The year is 540 B.C.
Almost fifty years earlier, the Babylonians had destroyed what was once southern Israel, or Judah, and its capital city Jerusalem, the once-proud city of David. The Babylonians had been brutal, savaging women and children, and sending families into exile as slaves into cities far away, dividing parents from their children, siblings from siblings. All symbols of God's covenant with the Israelites were desecrated and then destroyed--the Ark of the Covenant, the Temple itself--leaving the Jewish people with little hope that the "promised land" obtained during Moses' time would ever be theirs again. The harsh judgment of earlier prophets-- Amos, Elijah, Ezekiel and others--had come true. It was clear to the Jewish people that God had punished them for their sinfulness, allowing Babylon to utterly crush them.
Imagine what it would be like to have foreign invaders destroy everything we regard as sacred and holy. Imagine being separated from our parents and siblings, never to see them again. Would our faith survive that? This was the plight of the Jewish people during the Babylonian exile.
But at the peak of despair, when even the most faithful and holy among them had begun to lose hope, God sent his people a new prophet, Isaiah, speaking soothing words that they had not heard for nearly five decades:
"Comfort ye, give comfort to my people. Israel's sins, her iniquities are forgiven, her warfare has ended." (Isaiah 40).
A new age is soon coming, sayeth the Lord, when every valley will be exalted, and every mountain will be laid low.

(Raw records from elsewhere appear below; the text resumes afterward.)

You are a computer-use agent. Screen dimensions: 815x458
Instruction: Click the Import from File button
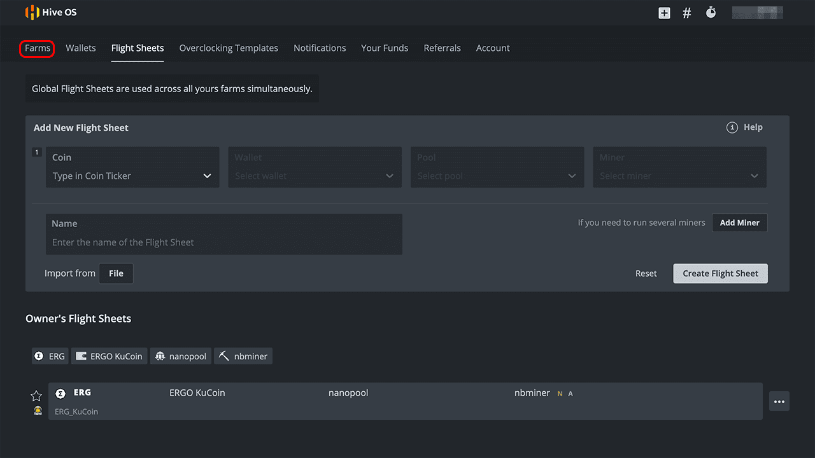(116, 274)
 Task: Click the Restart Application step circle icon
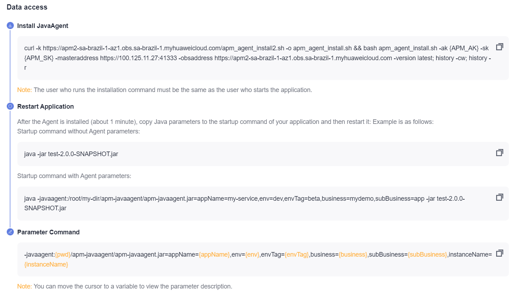pos(10,106)
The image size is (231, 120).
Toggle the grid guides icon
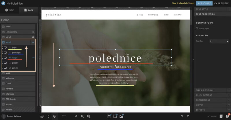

The Lord shall allow his people to return to their ancient city Jerusalem, where the Temple shall be rebuilt, families reunited, and the ancient faith of Abraham, David and their forefathers restored.
George Frideric Handel was a German composer who lived in the 18th century. Among his most famous works was the "Messiah: A Sacred Oratorio" which has become one of the most well-known choral pieces of all time--almost everyone has heard the 'Hallelujah' Chorus. But earlier in the "Messiah", Handel puts to music the prophecy of Isaiah, promising the redemption and restoration of Israel from exile. The Messiah is frequently played during Advent and the Christmas season.
Though we do not live in slavery, we do live in a world that seems to have less and less knowledge of and concern for the Lord, where people who try and live as devout Christians are often ridiculed. The theme of Advent is "Come, Lord Jesus." We are in need of hope, much like the ancient Jews, and we need to re-hear the promise of the Lord's coming, promise that God's kingdom will come again and a new order restored.
I know this is not the type of music you'd have on your phone's play list, but one of the signs of an educated person is the willingness to consider new things, so I ask you for the next six minutes to listen with an open mind to this recording of a portion of the Messiah as performed by tenor Nicholas Sharratt in London, 2012. Try to place yourself back to the situation of the Jewish people some 550 years before Christ, in despair, listening to the words of Isaiah, telling them their suffering is finally coming to a close, and that their warfare is over.
Come, Lord Jesus. Make what is crooked straight and the rocky places plain, so that we may follow you more faithfully. Amen.